Brightspeed of Eastern Kansas, Inc.
- Company type: Private (Subsidiary of Brightspeed)
- Industry: Telecommunications
- Founded: 1927
- Products: Local Telephone Service
- Parent: United/Sprint Nextel (1988-2006) Embarq (2006-2009) Lumen Technologies (2009-2022) Brightspeed (2022-present)

= Brightspeed of Eastern Kansas =

Brightspeed of Eastern Kansas, Inc. is one of several Brightspeed companies providing local telephone service in Kansas. Kansas towns that Brightspeed of Eastern Kansas serves include Sterling, Lebo, Gardner, and Nortonville.

==History==
The current company was founded in 1927 and became United Telephone Company of Iowa. In 1988, the company acquired exchanges in Kansas, exited Iowa, and changed its name to United Telephone Company of Eastern Kansas. In 1991, parent company United Telecom took the name Sprint Corporation after acquiring the Sprint Long Distance service network, but the local operating company's name did not change.
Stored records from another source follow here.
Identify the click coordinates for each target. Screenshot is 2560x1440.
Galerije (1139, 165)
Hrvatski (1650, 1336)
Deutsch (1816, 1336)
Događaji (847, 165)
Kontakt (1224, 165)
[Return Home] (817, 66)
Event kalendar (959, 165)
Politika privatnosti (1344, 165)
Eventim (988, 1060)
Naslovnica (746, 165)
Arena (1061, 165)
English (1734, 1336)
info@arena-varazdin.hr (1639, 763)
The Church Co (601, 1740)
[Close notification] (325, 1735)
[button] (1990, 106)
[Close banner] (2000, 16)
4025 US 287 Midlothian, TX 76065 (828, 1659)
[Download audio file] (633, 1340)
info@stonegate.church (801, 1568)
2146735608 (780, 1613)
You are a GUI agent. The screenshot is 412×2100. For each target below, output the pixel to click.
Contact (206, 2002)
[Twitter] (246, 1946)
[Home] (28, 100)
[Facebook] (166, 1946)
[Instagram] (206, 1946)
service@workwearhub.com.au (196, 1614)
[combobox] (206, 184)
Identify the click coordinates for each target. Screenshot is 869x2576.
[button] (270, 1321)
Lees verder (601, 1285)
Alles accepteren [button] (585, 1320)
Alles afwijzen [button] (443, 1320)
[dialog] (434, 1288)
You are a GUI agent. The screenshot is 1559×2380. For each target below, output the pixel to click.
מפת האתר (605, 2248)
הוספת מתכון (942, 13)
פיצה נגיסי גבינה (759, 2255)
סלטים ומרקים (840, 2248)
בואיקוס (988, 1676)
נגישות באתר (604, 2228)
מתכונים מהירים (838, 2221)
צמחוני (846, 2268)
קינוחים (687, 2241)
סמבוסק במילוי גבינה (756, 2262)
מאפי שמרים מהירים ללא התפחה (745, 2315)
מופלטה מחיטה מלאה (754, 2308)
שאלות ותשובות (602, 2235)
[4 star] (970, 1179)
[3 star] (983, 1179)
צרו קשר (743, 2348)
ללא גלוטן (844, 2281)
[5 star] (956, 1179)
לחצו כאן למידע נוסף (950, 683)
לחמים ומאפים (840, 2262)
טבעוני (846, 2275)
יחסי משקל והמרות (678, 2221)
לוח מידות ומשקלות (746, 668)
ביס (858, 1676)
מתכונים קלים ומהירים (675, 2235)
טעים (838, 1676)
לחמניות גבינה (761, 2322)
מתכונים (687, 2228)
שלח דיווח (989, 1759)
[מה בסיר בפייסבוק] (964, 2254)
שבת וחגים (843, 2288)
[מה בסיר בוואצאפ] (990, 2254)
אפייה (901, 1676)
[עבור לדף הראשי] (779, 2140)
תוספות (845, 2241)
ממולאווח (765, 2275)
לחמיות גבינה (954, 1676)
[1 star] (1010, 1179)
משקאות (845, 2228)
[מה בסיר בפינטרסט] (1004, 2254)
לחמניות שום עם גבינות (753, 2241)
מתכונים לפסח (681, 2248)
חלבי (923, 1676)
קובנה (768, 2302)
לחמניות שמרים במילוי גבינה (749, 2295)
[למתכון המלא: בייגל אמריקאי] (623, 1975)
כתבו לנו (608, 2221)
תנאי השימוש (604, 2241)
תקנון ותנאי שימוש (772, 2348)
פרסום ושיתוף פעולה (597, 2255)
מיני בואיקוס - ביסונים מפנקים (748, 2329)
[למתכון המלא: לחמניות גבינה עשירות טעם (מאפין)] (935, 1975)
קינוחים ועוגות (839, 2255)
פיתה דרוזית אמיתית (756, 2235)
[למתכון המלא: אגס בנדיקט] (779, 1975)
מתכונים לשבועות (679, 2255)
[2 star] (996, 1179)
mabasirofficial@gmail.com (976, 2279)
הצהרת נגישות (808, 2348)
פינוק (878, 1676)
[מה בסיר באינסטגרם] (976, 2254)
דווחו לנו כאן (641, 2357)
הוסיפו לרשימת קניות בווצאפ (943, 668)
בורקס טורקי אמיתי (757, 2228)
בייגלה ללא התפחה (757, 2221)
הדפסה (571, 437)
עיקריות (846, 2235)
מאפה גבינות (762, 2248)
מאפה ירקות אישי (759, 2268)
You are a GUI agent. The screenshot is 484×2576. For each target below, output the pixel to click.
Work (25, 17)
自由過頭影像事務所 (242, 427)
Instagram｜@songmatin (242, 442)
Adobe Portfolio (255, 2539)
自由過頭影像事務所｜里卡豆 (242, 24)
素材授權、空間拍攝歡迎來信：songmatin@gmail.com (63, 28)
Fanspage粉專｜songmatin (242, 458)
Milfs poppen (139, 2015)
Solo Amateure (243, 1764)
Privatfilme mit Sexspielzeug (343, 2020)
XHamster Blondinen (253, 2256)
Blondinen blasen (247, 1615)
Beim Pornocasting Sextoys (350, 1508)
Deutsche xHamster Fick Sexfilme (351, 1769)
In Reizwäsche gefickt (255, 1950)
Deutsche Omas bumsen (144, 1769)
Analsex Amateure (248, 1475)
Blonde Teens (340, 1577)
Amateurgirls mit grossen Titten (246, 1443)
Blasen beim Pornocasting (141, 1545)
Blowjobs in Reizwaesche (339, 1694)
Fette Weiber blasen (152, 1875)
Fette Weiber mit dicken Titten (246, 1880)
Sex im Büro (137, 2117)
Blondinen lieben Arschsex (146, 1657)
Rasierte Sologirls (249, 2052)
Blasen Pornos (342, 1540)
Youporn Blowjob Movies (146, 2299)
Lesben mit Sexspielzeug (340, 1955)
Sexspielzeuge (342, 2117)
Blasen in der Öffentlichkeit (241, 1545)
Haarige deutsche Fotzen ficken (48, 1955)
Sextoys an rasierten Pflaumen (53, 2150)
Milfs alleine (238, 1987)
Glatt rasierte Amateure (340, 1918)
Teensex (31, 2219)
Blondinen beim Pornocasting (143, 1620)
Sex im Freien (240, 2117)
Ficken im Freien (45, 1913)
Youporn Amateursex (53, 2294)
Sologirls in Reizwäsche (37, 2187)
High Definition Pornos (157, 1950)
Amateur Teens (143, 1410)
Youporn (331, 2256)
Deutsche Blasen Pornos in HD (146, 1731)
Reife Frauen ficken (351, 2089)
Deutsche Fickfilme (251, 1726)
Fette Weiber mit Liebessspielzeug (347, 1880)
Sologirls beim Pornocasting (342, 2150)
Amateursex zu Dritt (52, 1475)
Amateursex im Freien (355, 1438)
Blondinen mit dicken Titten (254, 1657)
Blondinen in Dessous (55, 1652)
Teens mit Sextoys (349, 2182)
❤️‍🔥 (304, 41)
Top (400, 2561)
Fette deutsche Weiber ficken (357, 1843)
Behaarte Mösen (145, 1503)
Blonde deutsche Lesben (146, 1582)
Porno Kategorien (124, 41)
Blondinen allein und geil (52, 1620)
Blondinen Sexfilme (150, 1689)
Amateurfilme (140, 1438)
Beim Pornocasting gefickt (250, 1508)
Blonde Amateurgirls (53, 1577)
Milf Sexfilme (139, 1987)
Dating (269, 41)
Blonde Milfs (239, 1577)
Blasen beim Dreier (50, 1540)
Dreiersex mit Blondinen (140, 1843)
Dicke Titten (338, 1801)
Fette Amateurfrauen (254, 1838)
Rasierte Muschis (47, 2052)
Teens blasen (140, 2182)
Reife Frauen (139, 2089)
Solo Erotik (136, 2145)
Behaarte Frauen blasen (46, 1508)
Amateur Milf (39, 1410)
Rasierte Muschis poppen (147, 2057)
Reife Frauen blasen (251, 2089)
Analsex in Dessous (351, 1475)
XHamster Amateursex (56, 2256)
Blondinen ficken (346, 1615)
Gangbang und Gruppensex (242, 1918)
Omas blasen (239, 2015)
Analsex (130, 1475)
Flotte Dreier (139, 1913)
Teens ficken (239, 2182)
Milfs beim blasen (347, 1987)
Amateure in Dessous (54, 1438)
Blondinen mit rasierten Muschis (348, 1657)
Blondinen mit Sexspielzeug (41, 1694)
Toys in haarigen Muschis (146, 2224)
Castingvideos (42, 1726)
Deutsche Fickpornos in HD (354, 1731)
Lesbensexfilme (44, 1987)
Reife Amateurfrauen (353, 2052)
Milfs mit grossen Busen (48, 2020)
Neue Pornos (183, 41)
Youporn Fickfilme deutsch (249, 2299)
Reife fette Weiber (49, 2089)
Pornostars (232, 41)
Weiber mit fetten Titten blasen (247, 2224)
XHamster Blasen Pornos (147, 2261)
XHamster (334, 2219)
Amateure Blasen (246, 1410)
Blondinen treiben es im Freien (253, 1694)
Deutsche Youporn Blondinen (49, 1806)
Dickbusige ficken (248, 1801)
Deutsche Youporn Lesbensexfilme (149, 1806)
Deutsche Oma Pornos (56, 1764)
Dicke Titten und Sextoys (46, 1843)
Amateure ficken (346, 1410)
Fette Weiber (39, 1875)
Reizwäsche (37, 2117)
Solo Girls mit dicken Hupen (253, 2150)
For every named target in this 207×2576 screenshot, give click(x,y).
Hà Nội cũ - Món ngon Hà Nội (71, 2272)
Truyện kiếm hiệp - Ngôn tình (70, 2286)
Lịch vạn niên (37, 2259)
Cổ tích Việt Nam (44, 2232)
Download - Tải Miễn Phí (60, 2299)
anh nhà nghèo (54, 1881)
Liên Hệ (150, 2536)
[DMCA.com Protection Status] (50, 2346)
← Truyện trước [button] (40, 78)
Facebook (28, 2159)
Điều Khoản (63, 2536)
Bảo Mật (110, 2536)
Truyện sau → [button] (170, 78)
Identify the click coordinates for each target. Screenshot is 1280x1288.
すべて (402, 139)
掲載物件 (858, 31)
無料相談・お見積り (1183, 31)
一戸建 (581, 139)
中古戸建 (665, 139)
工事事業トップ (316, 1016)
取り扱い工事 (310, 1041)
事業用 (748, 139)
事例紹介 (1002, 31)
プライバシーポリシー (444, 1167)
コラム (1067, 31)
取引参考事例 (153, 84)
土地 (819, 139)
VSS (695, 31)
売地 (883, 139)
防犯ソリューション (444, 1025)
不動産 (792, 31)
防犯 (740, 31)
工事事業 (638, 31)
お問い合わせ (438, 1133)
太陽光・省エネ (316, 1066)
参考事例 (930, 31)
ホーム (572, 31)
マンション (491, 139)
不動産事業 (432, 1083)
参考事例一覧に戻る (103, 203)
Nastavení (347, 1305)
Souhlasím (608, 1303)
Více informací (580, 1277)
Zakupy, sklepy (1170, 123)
Following Sprint's merger with Nextel to become Sprint Nextel, in 2006 Sprint's local wireline operations were spun-off to form the new company Embarq. Three years later Embarq merged with CenturyTel to form CenturyLink. In 2020, the parent company took the name Lumen Technologies to emphasize their enterprise business operations; local phone operations continue under he CenturyLink name.

On August 3, 2021, Lumen announced its sale of its local telephone assets in 20 states to Apollo Global Management, including Kansas.

The sale to Apollo closed on October 3, 2022, with the new company called Brightspeed.